**Entries supplied:**

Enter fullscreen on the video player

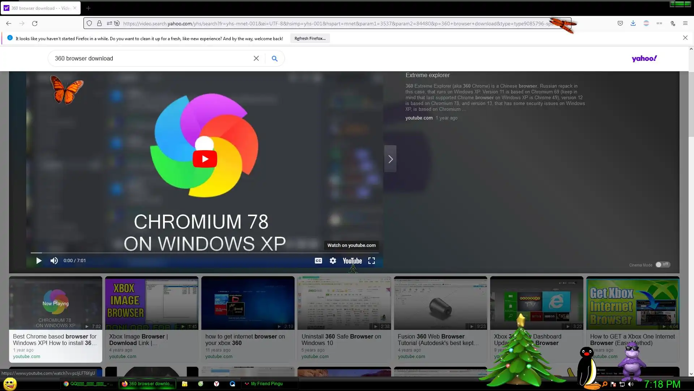point(372,261)

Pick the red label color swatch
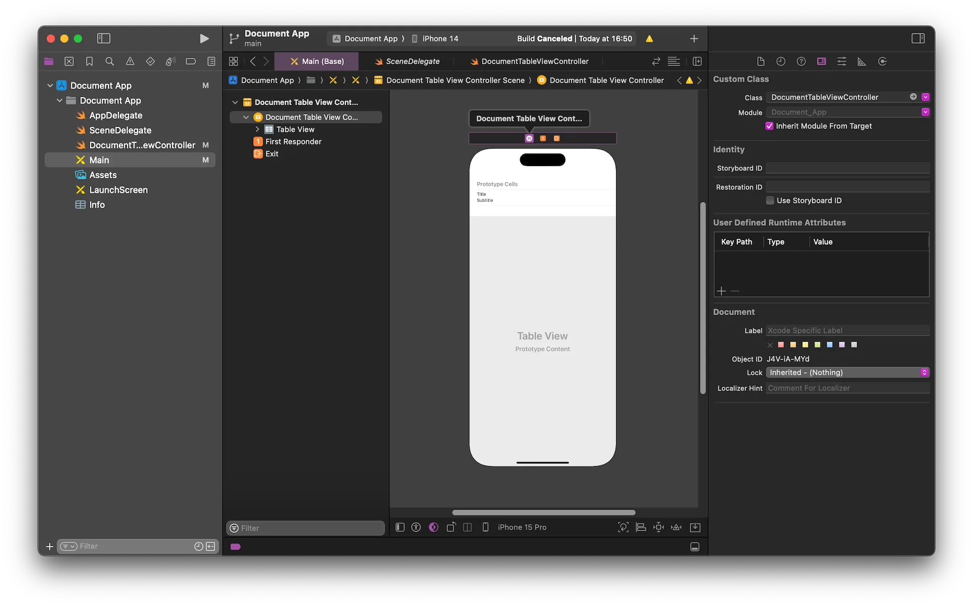[781, 345]
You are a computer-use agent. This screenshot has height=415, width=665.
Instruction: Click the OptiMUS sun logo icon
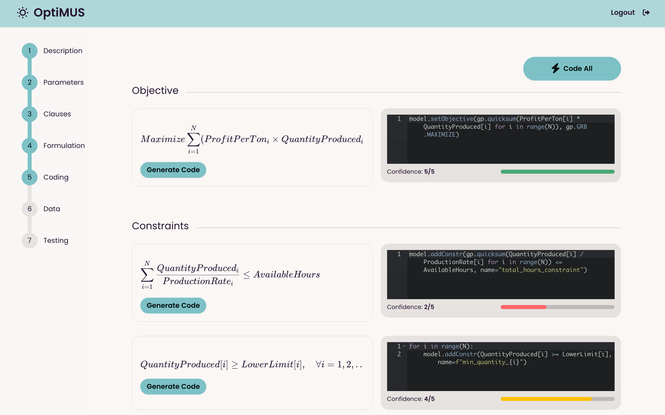pos(23,13)
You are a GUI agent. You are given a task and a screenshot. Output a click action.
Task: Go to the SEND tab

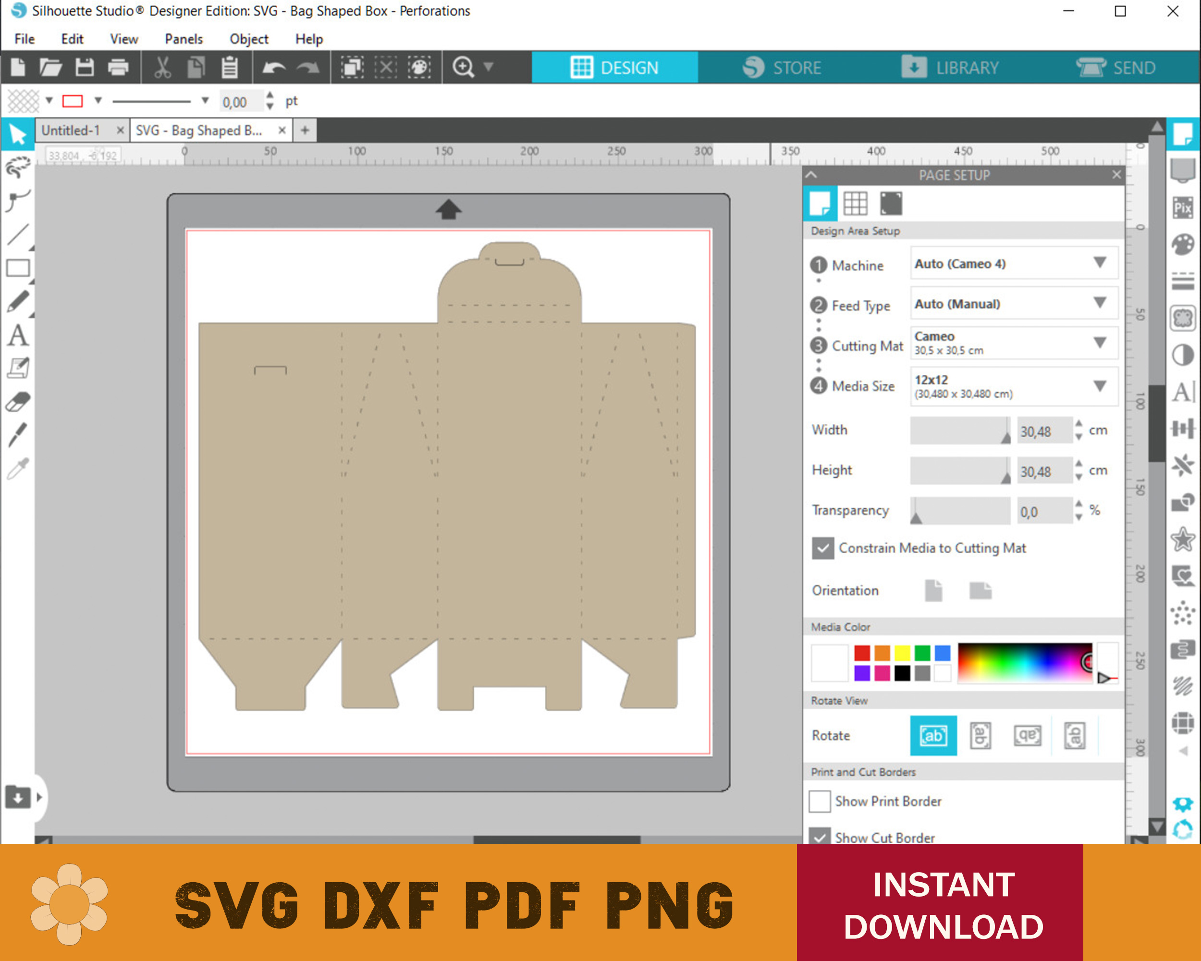click(x=1116, y=67)
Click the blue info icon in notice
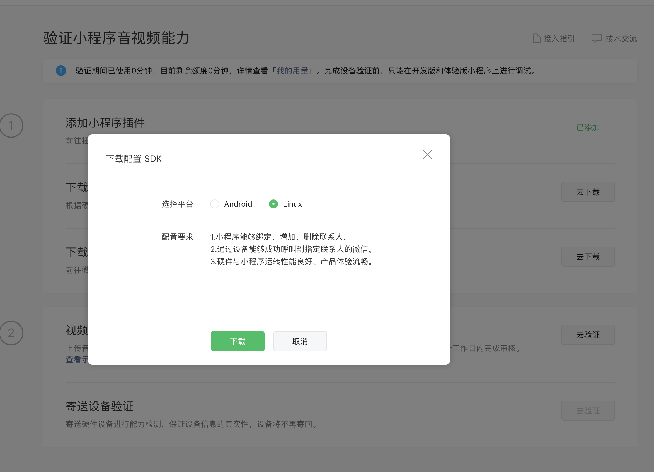The width and height of the screenshot is (654, 472). (x=61, y=71)
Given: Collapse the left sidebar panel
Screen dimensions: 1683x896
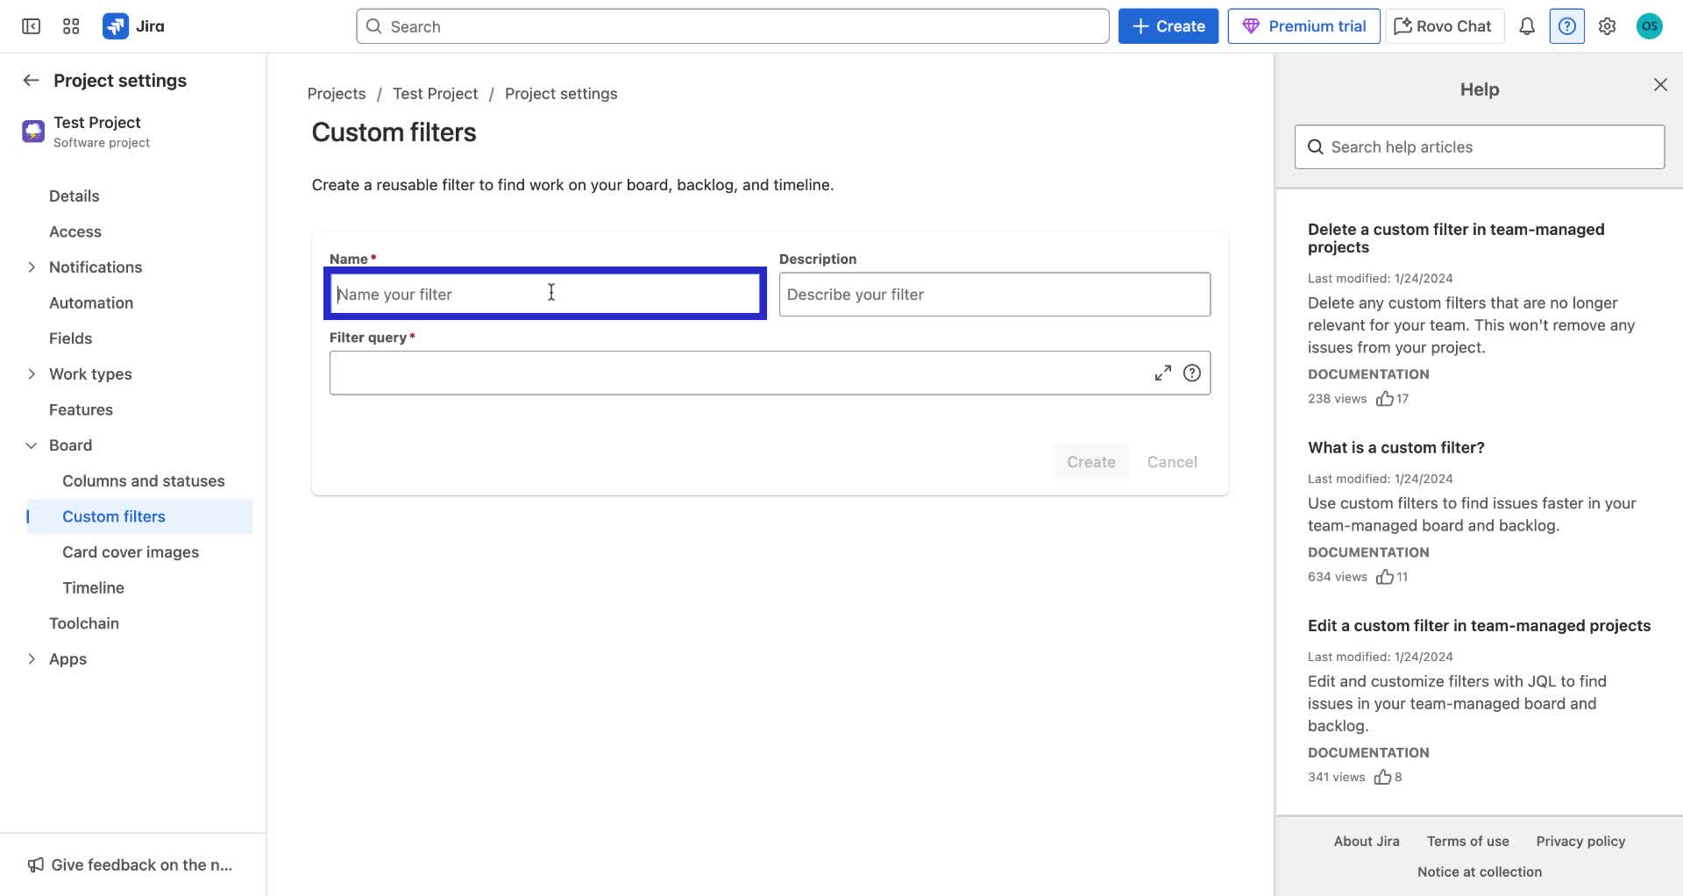Looking at the screenshot, I should click(30, 26).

**Activity:**
None of the pictures should be reproduced; all other material above must be set down exactly.

**Solved problem:**
Enter fullscreen on the video player

point(372,261)

Pick the red label color swatch
[781, 345]
You are a computer-use agent. This screenshot has height=415, width=665.
Instruction: Click the OptiMUS sun logo icon
pos(23,13)
You are a GUI agent. You are given a task and a screenshot. Output a click action.
Task: Go to the SEND tab

click(x=1116, y=67)
Click the blue info icon in notice
The width and height of the screenshot is (654, 472). (x=61, y=71)
Given: Collapse the left sidebar panel
Screen dimensions: 1683x896
Looking at the screenshot, I should click(30, 26).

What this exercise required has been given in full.